With thousands of types of fungi, it can be difficult to identify them, but it is quite rewarding when you can. Here's a collection of the mushrooms I've found recently.
1 The rain has kept the ground very wet, causing all sorts of mushroom varieties to pop up around my property.
2 Some of the mushrooms grow in large clusters.
3 It's also not uncommon to find a singular mushroom here and there. This one had a lovely ruffled cap, exposing the ridges underneath.
4 This one looked as if it had tipped over. It is a type of ringstalk, named for the extra ring around its stem.
5 The caps on mushrooms vary from thin and delicate, like this one...
6 ...to much thicker, like this one. This one is also much older, as it has browned and is falling apart.
7 This cap was surprisingly thick and had a nice reddish-orange hue.
8 A tiny bright yellow one poking out of the grass
9 The lovely shade of red caught my attention
10 Bracket fungi, like this, is quite common on trees.
11 It grows in many rows of flat or ruffled conks, as they are called.
12 These beautiful seashell-esque bracket fungi grow on trees.
13 Looking upwards at the same brackets, the coloring looks different.
14 These bracket mushrooms grow on a log in my stone pile.
15 They almost look like the wings of a monarch butterfly.
16 Discovering slimy mushroom caps in your kitchen means that the mushrooms have gone bad, but slimy caps are quite common in the wild.
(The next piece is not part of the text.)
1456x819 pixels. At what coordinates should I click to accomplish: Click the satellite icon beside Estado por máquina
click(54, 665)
17 When there is an indentation in the middle, it is commonly called a navel cap.
18 These brightly colored stalks are called stinkhorns. They smell like carrion or dung to attract flies to spread their spores.
19 This one is most likely a Dog Stinkhorn. They have no cap and the tip of their stalk is covered in spore slime.
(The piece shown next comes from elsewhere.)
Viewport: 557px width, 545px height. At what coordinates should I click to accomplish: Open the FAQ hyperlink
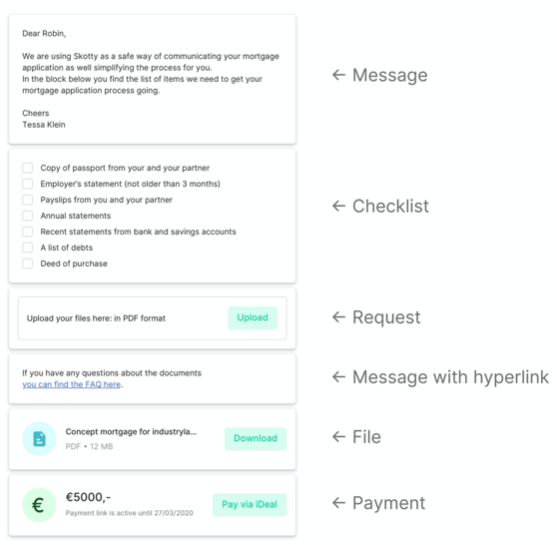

20 This is a cluster of mini puffballs.
21 I tapped them with a stick and the spores burst out in a cloud!
22 These were growing on a tree and look much like puffballs.
23 They are much firmer and spongier, not the same texture as puffballs, and when tapped do not spread spores.
24 This is a type of coral fungi, named because of it's resemblance to coral.
25 They grow like delicate little sculptures.
26 Coral fungi is edible, though many types are bitter and some can have a laxative effect.
27 I found this tiny mushroom growing next to this furry patch of moss growing on a rock.
28 My property manager, Mike, found this large cluster of mushrooms. It was growing on a decaying log.
29 He said it reminded him of a mushroom he would find in the wild as a child.
30 Look how large this specimen is!
31 We took it inside to get a closer look at it and see if we could identify it.
32 Without being able to positively identify a mushroom, it is not safe to eat it.
33 While a crop like this would be lovely for cooking, we couldn't risk eating it without knowing what it was. Because we could not identify it, we tossed it back in the woods.